### Page ###

Working with Datasets
Learn how to access and use Scrapezy datasets via the API
Working with Datasets
Scrapezy provides access to curated datasets through our marketplace. This guide will show you how to browse, purchase, and use datasets via our API.
Dataset Marketplace
Visit our Dataset Marketplace to browse available datasets. Each dataset includes:
- Detailed description and sample data
- Coverage information and update frequency
- Pricing options (one-time purchase or subscription)
- Data quality metrics and validation rules
- Last update date and total number of entries
Purchasing Datasets
One-Time Purchase
- Immediate access to the current dataset version
- Download complete dataset or access via API
- Includes updates for the purchased version
- Best for historical analysis or one-off projects
- Lower upfront cost
Annual Subscription
- Continuous access to latest data
- Regular updates (daily/weekly/monthly)
- Higher API rate limits
- Priority support
- Best for ongoing research and live applications
To purchase a dataset:
- Browse the Marketplace
- Select your desired dataset
- Choose purchase type (one-time or subscription)

### Entries ###

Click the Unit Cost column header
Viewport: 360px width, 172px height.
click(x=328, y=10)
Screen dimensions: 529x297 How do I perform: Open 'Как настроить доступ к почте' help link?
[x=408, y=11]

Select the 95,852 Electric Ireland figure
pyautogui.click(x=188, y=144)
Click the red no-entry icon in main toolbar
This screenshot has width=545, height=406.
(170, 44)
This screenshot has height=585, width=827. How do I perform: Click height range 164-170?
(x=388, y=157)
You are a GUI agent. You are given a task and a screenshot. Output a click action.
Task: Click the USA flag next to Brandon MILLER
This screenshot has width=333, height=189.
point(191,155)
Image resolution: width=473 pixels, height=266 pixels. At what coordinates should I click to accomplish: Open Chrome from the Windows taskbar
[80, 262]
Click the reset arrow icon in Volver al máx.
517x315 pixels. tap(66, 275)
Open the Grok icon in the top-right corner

###
### Entries ###

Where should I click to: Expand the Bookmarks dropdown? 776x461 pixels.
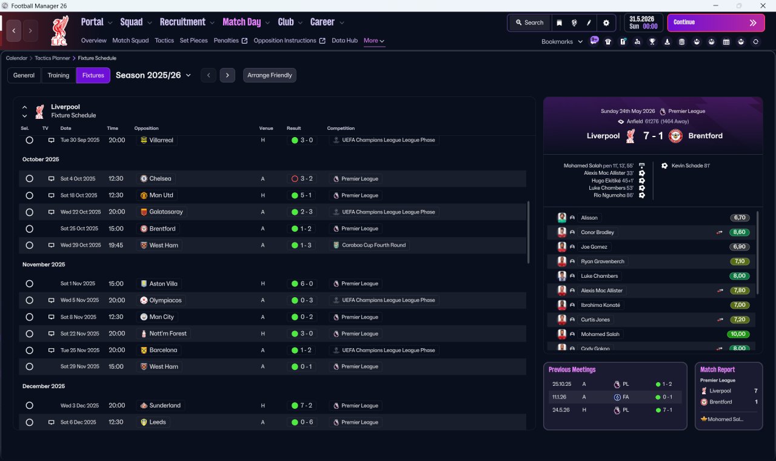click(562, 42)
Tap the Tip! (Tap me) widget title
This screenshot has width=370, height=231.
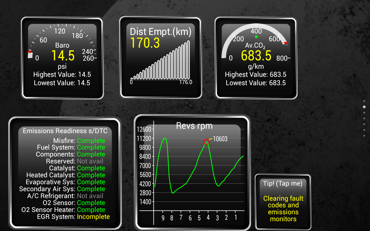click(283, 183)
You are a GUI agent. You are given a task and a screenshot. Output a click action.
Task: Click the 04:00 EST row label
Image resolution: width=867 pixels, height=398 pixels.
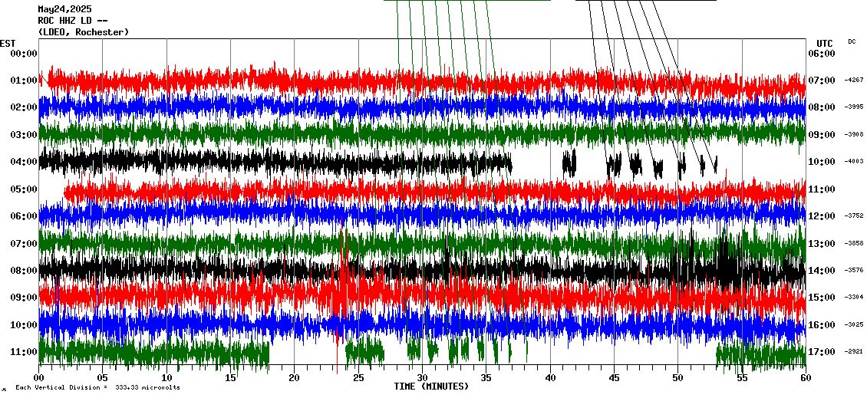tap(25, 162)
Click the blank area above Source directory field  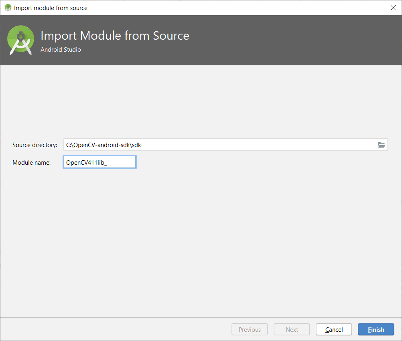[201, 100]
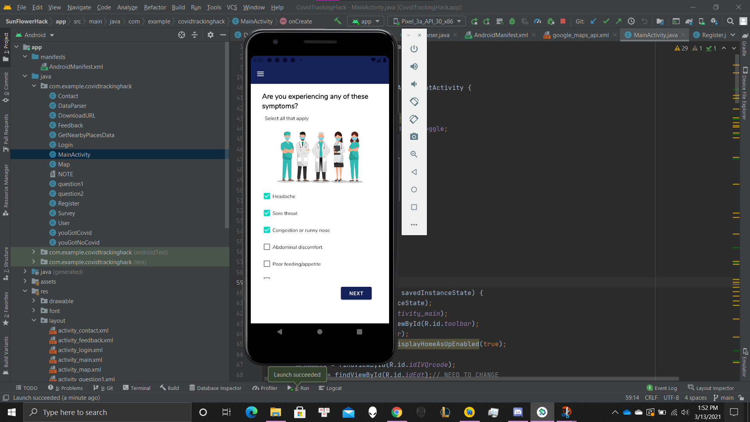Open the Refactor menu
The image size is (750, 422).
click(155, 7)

###

Challenges:
[a] In the guide on Scrapezy datasets, condense the paragraph beginning "Scrapezy provides access to curated datasets" into a single shorter sentence that keeps its main facts.
[b] Carry on the guide on Scrapezy datasets past its final line.

Responses per task:
[a] Scrapezy's marketplace offers curated datasets, and this guide explains how to browse, buy, and use them through the API.

[b]
- Complete checkout process
- Access your dataset via API key
Authentication
Before accessing any dataset, ensure you have a valid API key with appropriate permissions. See our Authentication Guide for details on:
- Obtaining API keys
- Setting permissions
- Security best practices
- Rate limiting
Using the API
Listing Available Datasets
View all datasets you have access to:
GET https://scrapezy.com/api/datasets
x-api-key: your_api_key
Response includes dataset details and access information:
[
{
"id": "dataset_123",
"name": "UK Court Records",
"description": "Comprehensive database of UK court records",
"category": "Legal",
"oneTimePurchasePrice": 79.99,
"subscriptionPrice": 599,
"updateFrequency": "weekly",
"lastUpdated": "2024-02-15T10:30:00Z",
"_count": {
"entries": 50000
},
"access": {
"type": "subscription",
"expiresAt": "2025-02-15T00:00:00Z"
}
}
]
Accessing Dataset Entries
Retrieve entries from a purchased dataset:
GET https://scrapezy.com/api/datasets/dataset_123/
x-api-key: your_api_key
Query Parameters
page
(default: 1): Page numberlimit
(default: 100): Entries per pagesort
: Sort field (e.g., "createdAt")order
: Sort order ("asc" or "desc")filter
: JSON object for filtering entries
Example with filtering:
GET https://scrapezy.com/api/datasets/dataset_123?page=1&limit=100&sort=createdAt&order=desc&filter={"year":2023}
x-api-key: your_api_key
Response includes entries and pagination metadata:
{
"data": [...],
"pagination": {
"currentPage": 1,
"totalPages": 500,
"totalItems": 50000,
"itemsPerPage": 100
}
}
Error Responses
Here are the common error responses you might encounter:
Invalid API Key
HTTP/1.1 401 Unauthorized
Content-Type: application/json
{
"error": {
"code": "INVALID_API_KEY",
"message": "The provided API key is invalid or has expired"
}
}
Access Denied
HTTP/1.1 403 Forbidden
Content-Type: application/json
{
"error": {
"code": "ACCESS_DENIED",
"message": "You don't have access to this dataset"
}
}
Dataset Not Found
HTTP/1.1 404 Not Found
Content-Type: application/json
{
"error": {
"code": "DATASET_NOT_FOUND",
"message": "The requested dataset was not found"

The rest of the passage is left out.